The moments that make our weekend adventures and sports amazing happen so fast, you've no hope of catching them at 30fps. Which is why I wish someone made a high-speed, rugged point and shoot.

Slow motion sports videography, like that clip above by the BBC, is at an all time high. The gear, some of which is made by Vision Research and their Phantom rigs, or Science Media and their Typhoon cams, cost around $US100k. They've been used to everything from surfing to the Mythbusters as Adam and Jamie try to see if magnets can alter the paths of bullets. And this Parkour video!

Sure, there's a new 60fps mode in the capable Canon 5D Mark II and my favourite rugged sports cam has a 60fps mode too, which helps a bit when you're slowing down things in an editor. But there's one company dominating slow motion cameras for the rest of us: Casio. I deeply love these cameras, and they're getting smaller and better by leaps with every generation: The latest models use a sensor that is light sensitive enough to finally allow for indoor slow motion at 120 fps.

But I am of the opinion that the best stuff to capture in slow motion happens to be also the kind of situation that cameras can get hurt in. Water, explosions, etc. And although the pros have watertight housings, in my experience, you want a rugged camera you're actually carrying to be light and slim as possible as to minimise the hauling weight and the risk of smashing up your ribs when you fall. I don't want a housing. I remember recording jumps while snowboarding with the original slow motion camera. I never stopped worrying about the rig getting water damaged, and I never stopped worrying about me falling on the camera and getting damaged, too.

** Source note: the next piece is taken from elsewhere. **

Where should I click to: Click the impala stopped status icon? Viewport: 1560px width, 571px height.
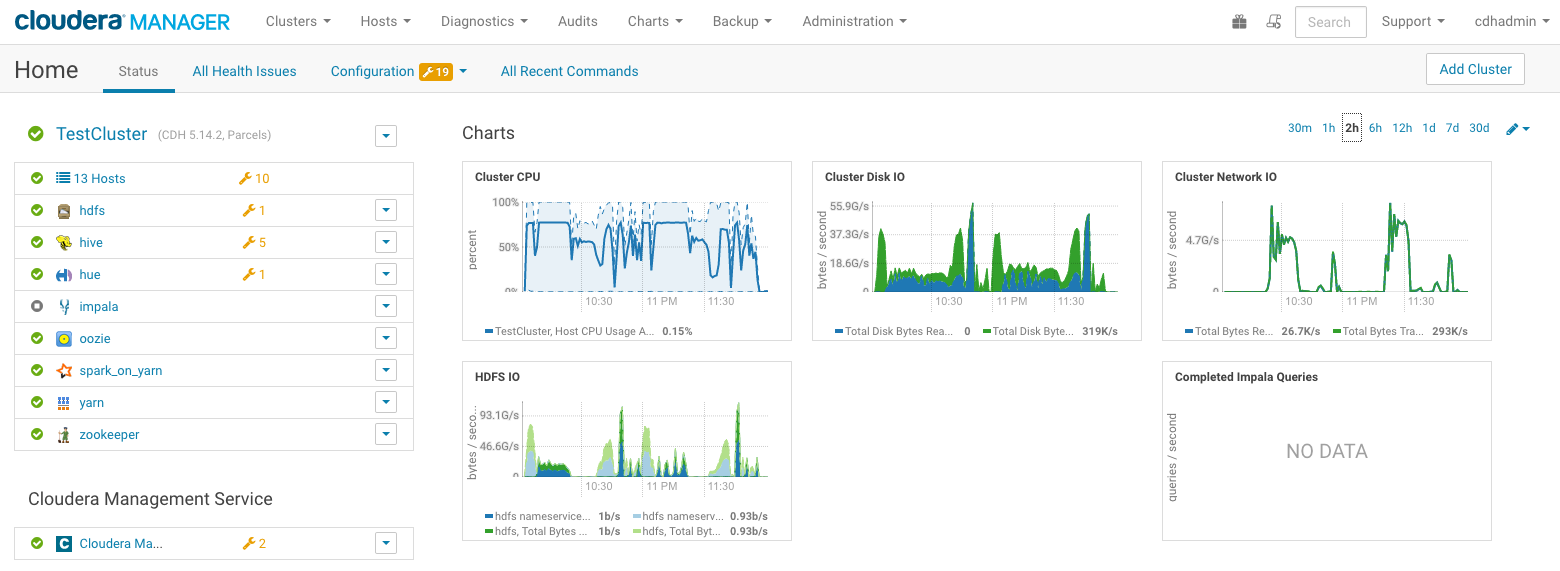click(37, 307)
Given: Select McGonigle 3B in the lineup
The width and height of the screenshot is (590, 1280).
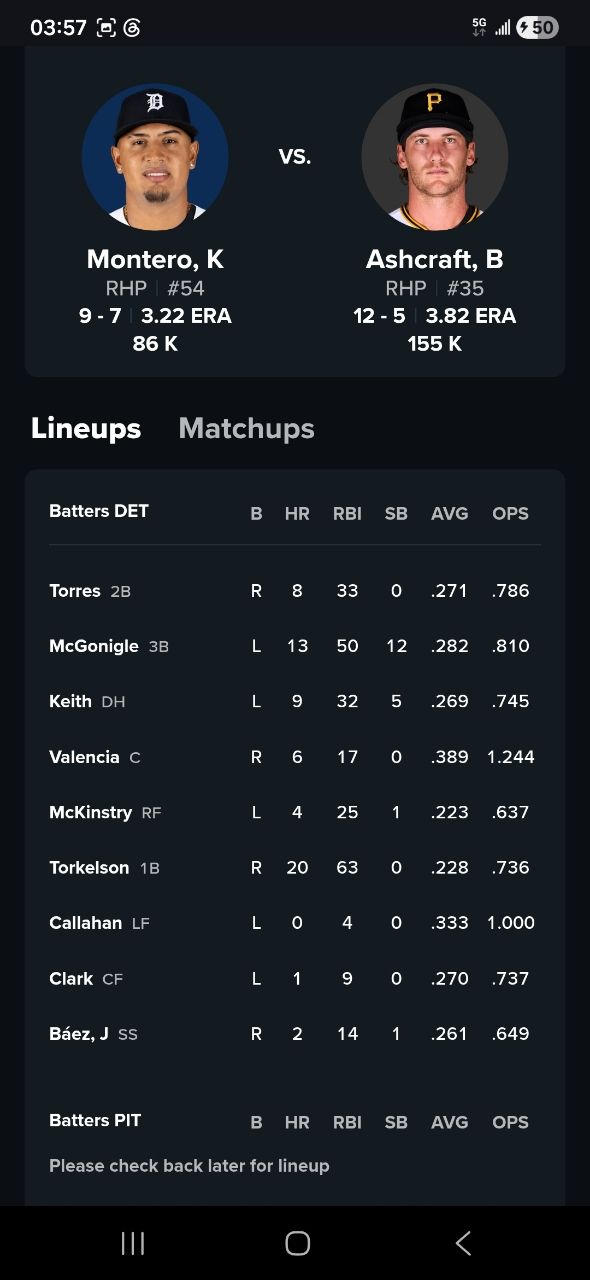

Then, Casio came out with the EX-G1, one of the slimmest rugged cameras I've seen, and my heart jumped. It made sense. Casio already makes rugged mobile phones and G shock watches. It's a late entry, behind Pentax, Fuji, Olympus, Canon and even Sony. When I saw the news, I thought it also did slow motion, but it did not!

I'd guess that in a generation or two, you'll find a rugged waterproof slow motion camera from Casio. They're really perfectly set up to dominate this untapped category. But in case they're not already putting the puzzle pieces that fit, together, Casio, consider this a request: The world's weekend warriors need you to make their lame little jumps and spins and wipe outs as epic on Youtube as they seem in our own minds, without risking our gear or safety to use.